Lavori utili in cambio di uno sconto sulle tasse
La mozione sul baratto amministrativo proposta dal Movimento 5 Stelle è stata approvata dal consiglio comunale di Novi Ligure. I consiglieri comunali pentastellati ritengono che attraverso il baratto amministrativo si vadano a eliminare i residui passivi del Comune relativi al mancato pagamento dei tributi comunali e contestualmente si crei una collaborazione virtuosa fra privati e Comune
La mozione sul baratto amministrativo proposta dal Movimento 5 Stelle è stata approvata dal consiglio comunale di Novi Ligure. I consiglieri comunali pentastellati ritengono che attraverso il baratto amministrativo si vadano a eliminare i residui passivi del Comune relativi al mancato pagamento dei tributi comunali e contestualmente si crei una collaborazione virtuosa fra privati e Comune
NOVI LIGURE – La mozione sul baratto amministrativo proposta dal Movimento 5 Stelle è stata approvata, dal consiglio comunale (15 voti a favore, uno contrario quello di Carmine Cascarino di Venti per Novi). I consiglieri comunali pentastellati ritengono che attraverso il baratto amministrativo si vadano a eliminare i residui passivi del Comune relativi al mancato pagamento dei tributi comunali e contestualmente si creiuna collaborazione virtuosa fra privati e Comune.

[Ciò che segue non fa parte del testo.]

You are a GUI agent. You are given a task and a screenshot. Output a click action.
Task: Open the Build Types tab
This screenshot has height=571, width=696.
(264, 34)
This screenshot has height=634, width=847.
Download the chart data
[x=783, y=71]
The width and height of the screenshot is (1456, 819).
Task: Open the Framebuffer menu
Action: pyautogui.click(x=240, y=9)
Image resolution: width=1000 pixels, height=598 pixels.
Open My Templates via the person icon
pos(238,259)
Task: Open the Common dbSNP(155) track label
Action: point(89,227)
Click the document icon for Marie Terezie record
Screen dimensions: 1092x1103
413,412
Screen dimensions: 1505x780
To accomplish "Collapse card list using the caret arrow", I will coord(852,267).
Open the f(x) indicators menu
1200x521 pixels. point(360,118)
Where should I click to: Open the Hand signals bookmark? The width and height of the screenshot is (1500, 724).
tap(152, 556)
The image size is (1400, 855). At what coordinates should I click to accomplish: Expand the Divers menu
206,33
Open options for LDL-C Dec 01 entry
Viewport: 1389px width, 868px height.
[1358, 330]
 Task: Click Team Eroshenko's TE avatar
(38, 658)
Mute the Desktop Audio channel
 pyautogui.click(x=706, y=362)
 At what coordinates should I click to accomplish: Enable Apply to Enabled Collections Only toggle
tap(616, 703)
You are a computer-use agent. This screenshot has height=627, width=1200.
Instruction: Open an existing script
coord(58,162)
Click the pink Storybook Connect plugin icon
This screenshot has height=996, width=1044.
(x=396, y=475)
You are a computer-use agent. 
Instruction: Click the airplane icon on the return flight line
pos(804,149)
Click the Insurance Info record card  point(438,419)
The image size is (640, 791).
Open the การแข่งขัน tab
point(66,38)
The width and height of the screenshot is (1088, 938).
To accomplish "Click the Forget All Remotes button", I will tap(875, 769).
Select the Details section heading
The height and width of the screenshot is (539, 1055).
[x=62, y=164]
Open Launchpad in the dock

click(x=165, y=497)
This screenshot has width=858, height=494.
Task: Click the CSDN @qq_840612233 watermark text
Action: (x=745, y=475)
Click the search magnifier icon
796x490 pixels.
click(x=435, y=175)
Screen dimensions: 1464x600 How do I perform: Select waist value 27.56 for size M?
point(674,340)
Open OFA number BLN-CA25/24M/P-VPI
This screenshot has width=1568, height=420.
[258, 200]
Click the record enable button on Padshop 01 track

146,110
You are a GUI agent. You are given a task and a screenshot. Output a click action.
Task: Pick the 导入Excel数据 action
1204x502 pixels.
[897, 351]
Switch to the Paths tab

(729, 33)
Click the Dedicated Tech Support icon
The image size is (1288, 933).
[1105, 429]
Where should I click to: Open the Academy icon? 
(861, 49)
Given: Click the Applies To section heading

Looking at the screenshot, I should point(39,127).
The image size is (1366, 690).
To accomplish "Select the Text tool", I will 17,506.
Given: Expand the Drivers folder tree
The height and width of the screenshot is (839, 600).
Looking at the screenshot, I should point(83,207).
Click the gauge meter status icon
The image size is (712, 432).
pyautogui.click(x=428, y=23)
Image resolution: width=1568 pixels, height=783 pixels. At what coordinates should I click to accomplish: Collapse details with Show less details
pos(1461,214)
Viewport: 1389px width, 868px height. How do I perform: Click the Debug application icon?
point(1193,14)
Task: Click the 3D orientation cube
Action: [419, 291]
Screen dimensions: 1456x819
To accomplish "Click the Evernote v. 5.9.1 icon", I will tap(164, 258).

In sostanza attraverso il baratto amministrativo si impiegano le persone che hanno un debito con il Comune in lavori socialmente utili come la manutenzione e l’abbellimento delle aree pubbliche o degli immobili inutilizzati. Insomma le tasse comunali diventano ore di lavoro dovute. “Il baratto amministrativo è stato adottato già in diversi Comuni italiani – dice Lucia Zippo (Movimento 5 Stelle) – come Milano e Varese. È necessario ovviamente stilare un regolamento che valorizzi le persone e le loro capacità e allo stesso tempo permetta al Comune di intervenire dove, oggi, per mancanza di risorse, non riesce”. Ovviamente nel regolamento si dovranno individuare i tributi, la soglia di dovuto al Comune e stabilire le modalità di accesso. Certamente l’amministrazione comunale dovrà affrontare un lavoro non facile ma l’indirizzo del consiglio comunale è quello di portare avanti la proposta pentastellata.
“Il regolamento va calibrato nel modo giusto – sottolinea il capogruppo grillino Fabrizio Gallo – non deve essere assolutamente una scappatoia per non pagare i tributi”. L’assessore al Bilancio, Simone Tedeschi condivide lo spirito della proposta “anche se bisogna fare attente valutazioni dal momento che analizzando la norma generale del baratto amministrativo sembra che l’indirizzo sia quello di sgravi da parte del Comune nei confronti dei cittadini operosi nella cosa pubblica. Noi partiamo da un concetto opposto”. Un punto fermo, comunque, è già stato delineato ovvero che l’adesione dei cittadini al baratto amministrativo avvenga su base volontaria. “Dobbiamo anche pensare – spiega l’assessore ai Lavori Pubblici, Felicia Broda – che il Comune dovrà avere pronti progetti che possano essere eseguiti da questi cittadini. Non dobbiamo dimenticare poi che sarà dovere del Comune dare loro gli strumenti per eseguire determinati lavori e che, sempre il Comune dovrà pagare loro un’assicurazione”.